Edited by Andrew Cave, Associate City Editor (Filed: 08/06/2004)

 

Barclays may love its branches but pruning costs is the only answer: Barclays managers given an upgrade

 

Barclays had trouble giving money away when it offered a free fiver to anyone in Croydon who cared to claim it. Now Britain's third largest bank seems to be finding it even harder to sell the stuff. UK banking boss Roger Davis concludes that people don't trust banks. Surveillance by Lloyds TSB produced even more unsurprising findings. Folk don't like queueing at branches either.

 

Apart from swapping confusing TV ads by Samuel L Jackson for ones featuring Gary Oldman and Donald Sutherland, Barclays' solution is to proclaim it loves its branches again. Remember when branches had managers like Dad's Army's Captain Mainwaring with a bit of clout to make things happen?

 

In a decade of branch closures, Barclays did its best to make us all forget. Now it's trying to wind back the clock. The bank is recruiting 1,000 staff for its 2,000 branches, upping cashiers' salaries and promising branch bosses more autonomy. To pay for it, Barclays is cutting 800 jobs in places customers can't see.

 

It's crowd-pleasing stuff - unless you're one of the 800 - but banks' efforts to appear customer-friendly are often more about spin than reality. Abbey has still to turn banking upside down, while NatWest's ads claiming customers can still phone its branches fail to point out that often they'll be diverted to call centres.

 

Barclays' action represents a 4pc addition to branch staff or half a person extra in each of its branches. Is that going to help persuade customers to buy more than the 2.6 Barclays products they already hold?

 

The time has passed when their high street branches gave a handful of banks an impregnable grip on the market. Electronics and plastic changed that. There are about 80 active mortgage lenders and as many issuers of credit cards, and most of them get along very well without branches, just as their customers do. The old guard will have to think of something else.

 

Maarten van den Bergh has an idea. He is the invisible man from Shell who (as you may not have noticed) has been chairman of Lloyds TSB since Sir Brian Pitman closed his account, and has spent much of this time trying and failing to bring off a merger with Deutsche Bank.
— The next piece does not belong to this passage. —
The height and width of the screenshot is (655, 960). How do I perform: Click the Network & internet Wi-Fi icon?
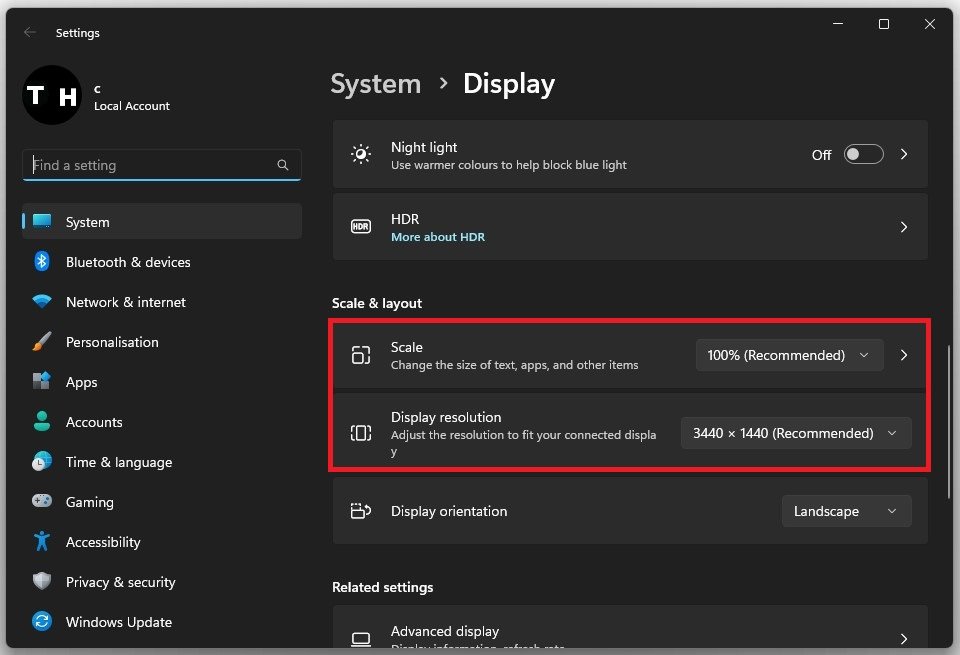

Now he would like to bring off a merger with one of Lloyds' peers in this country. Why, he wants to know, does it need five big banks? Wouldn't two do?

 

He has no chance of being allowed to bring that off, as the Treasury's Ruth Kelly effectively told him. He'll have to make the business better without cosying up to Barclays or standing Abbey on its head again. Royal Bank of Scotland and HBOS are managing to drive costs lower and profits up. Lloyds TSB's black horse and Barclays' eagle should be able to do the same.